*BRANO DA LEGGERE*.
---+---

Fabry_cekko ha scritto:


> E quando l'arbitro non ha dato il rosso a Iniesta, i giocatori dell'Atletico mica lo hanno accerchiato, come invece hanno fatto loro a Rizzoli quando non ha concesso il rigore. Umiliati anche nell'atteggiamento.



lo stile barca ahahhahah quanto godo, si sentivano in semifinale col real fuori e invece...


----------



## Dumbaghi (13 Aprile 2016)

E adesso Ronaldo deve fare il selfie davanti alla tv come ha fatto Lessie

#tornaacasa


----------



## Now i'm here (13 Aprile 2016)

godo parecchio, grande atletico. 

adesso vediamo se riescono a riprenderli anche in campionato, sarebbe epico.


----------



## Superdinho80 (13 Aprile 2016)

Dumbaghi ha scritto:


> E adesso Robaldo deve fare il selfie davanti alla tv come ha fatto Lessie
> 
> #tornaacasa



ahahahhahahaha


----------



## Magnus_Marcus (13 Aprile 2016)

Sesto, settimo e ottavo pallone d'oro dopo stasera, vai Mexi


----------



## marionep (13 Aprile 2016)

Ho visto tutta la conferenza stampa di Luis Enrique, analisi lucida della partita, autocritica, nemmeno una domanda dei giornalisti spagnoli sul presunto rigore. Noi italiani ci saremmo scannati per quei 10 centimetri. Siamo delle bestie, e tutto sommato sono contento che il nostro calcio sia ridotto così.


----------



## Toby rosso nero (13 Aprile 2016)

Finalmente, godo. Un po' di novità e imprevedibilità.


----------



## Serginho (13 Aprile 2016)

_ehhh ma non sono preoccupato, tanto poi il Barça li pialla_ multicit. a caso


----------



## Snake (13 Aprile 2016)

Strameritata qualificazione dell'Atletico, in parità numerica sostanzialmente non hanno rischiato nulla in tutto il doppio confronto. Barca arrivato con la spia rossa a questo punto della stagione e contro statistiche alla mano la miglior difesa degli ultimi 15 anni non te lo puoi permettere. Poi a furia di incrociare squadre forti a differenza di qualcun altro prima o poi dovevano andare fuori.

---+---

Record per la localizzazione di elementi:

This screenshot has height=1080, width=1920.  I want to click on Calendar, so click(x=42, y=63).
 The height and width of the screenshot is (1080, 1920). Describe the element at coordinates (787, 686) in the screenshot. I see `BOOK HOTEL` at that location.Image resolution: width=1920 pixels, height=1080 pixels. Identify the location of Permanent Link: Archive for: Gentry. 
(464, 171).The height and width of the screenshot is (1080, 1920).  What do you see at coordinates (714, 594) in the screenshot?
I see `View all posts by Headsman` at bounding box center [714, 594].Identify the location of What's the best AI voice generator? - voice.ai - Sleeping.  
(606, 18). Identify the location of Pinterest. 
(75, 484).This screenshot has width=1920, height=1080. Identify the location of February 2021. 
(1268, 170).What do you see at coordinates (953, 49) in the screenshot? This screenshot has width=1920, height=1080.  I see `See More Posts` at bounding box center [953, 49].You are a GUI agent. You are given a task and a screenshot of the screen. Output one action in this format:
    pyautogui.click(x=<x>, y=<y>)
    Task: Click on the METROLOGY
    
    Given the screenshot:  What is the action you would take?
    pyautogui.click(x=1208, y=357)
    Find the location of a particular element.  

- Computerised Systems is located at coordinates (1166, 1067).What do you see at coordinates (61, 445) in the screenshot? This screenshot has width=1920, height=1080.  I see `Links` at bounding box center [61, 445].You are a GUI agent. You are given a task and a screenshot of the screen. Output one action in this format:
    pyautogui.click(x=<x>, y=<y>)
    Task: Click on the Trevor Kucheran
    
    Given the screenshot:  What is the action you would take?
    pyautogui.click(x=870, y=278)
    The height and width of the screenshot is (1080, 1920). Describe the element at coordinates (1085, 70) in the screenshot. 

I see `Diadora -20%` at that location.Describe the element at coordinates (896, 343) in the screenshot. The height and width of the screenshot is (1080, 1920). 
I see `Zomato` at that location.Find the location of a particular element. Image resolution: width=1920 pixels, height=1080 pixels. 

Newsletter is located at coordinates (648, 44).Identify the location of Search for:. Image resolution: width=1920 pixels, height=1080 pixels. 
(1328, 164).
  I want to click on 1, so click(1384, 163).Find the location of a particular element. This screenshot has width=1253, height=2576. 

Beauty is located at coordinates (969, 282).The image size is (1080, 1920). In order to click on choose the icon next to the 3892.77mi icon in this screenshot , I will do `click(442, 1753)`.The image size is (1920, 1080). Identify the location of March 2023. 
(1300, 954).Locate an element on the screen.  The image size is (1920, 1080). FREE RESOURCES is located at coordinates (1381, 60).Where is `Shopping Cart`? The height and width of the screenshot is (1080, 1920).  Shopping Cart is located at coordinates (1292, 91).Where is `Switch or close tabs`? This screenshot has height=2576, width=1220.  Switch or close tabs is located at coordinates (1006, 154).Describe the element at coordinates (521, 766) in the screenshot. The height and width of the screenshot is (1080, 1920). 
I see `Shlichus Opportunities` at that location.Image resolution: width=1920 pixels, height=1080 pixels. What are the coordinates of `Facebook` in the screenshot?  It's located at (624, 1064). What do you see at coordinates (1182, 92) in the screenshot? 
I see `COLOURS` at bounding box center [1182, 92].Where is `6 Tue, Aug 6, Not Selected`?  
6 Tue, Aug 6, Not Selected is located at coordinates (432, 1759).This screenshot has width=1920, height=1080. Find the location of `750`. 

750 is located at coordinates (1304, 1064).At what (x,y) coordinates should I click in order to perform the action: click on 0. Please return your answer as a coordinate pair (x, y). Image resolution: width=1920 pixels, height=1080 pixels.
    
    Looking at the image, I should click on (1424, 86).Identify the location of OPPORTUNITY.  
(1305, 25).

---+---

*ATTIVITÀ DA SVOLGERE*.
(A) Rispondi a queste domande sulla discussione del forum.
(i) Di chi marionep dice di aver visto tutta la conferenza stampa?
(ii) Quale hashtag chiude il messaggio di Dumbaghi?
(iii) Che cosa sarebbe epico secondo Now i'm here?
(B) Prosegui la discussione del forum sulla qualificazione dell'Atletico, partendo dopo l'ultima frase dell'intervento di Snake.
Le voci non servono per questo lavoro.

*SOLUZIONI IN ORDINE*.
(A)
(i) Di Luis Enrique.
(ii) #tornaacasa
(iii) Che l'Atletico riuscisse a riprenderli anche in campionato.

(B)
Adesso si tifa Atletico per la Redenzione.


----------



## Dumbaghi (13 Aprile 2016)

Never gets old


----------



## Torros (14 Aprile 2016)

il calo del barca è attribuibile al fisco, infatti sia Neymar che Messi hanno problemi di questo tipo..


----------



## Shevchenko (14 Aprile 2016)

Non ho potuto vedere la partita, ma quanto godo. GODOOOOOOOOOOOOOOOOOOOOOOOOOOOOOOOOOO a casa i maiali Catalani! A CASAAAAAAAAAAAAAAAAAAAAAAAA


----------



## mefisto94 (14 Aprile 2016)

L'Atletico vince la Coppa, mi gioco una mano.


----------



## Chrissonero (14 Aprile 2016)

Vorrei una finale City-Atletico, sarebe un incubo vedere il Real a San Siro..


----------



## Chrissonero (14 Aprile 2016)

marionep ha scritto:


> Ho visto tutta la conferenza stampa di Luis Enrique, analisi lucida della partita, autocritica, nemmeno una domanda dei giornalisti spagnoli sul presunto rigore. Noi italiani ci saremmo scannati per quei 10 centimetri. Siamo delle bestie, e tutto sommato sono contento che il nostro calcio sia ridotto così.



Io invece sto leggendo dapertuto i lamenti dei catalani.. per una volta UNA sola volta che hanno svagliato contro


----------



## Milanforever26 (14 Aprile 2016)

Aragorn ha scritto:


> Che lavoro straodinario ha fatto Simeone, veramente da applausi. E questa volta, al contrario di due anni fa, *non ha il fardello del campionato*, quindi potranno concentrare tutte le energie per la Champions. Sarebbe davvero bello vederli trionfare a San Siro, anche se la strada è ancora lunga.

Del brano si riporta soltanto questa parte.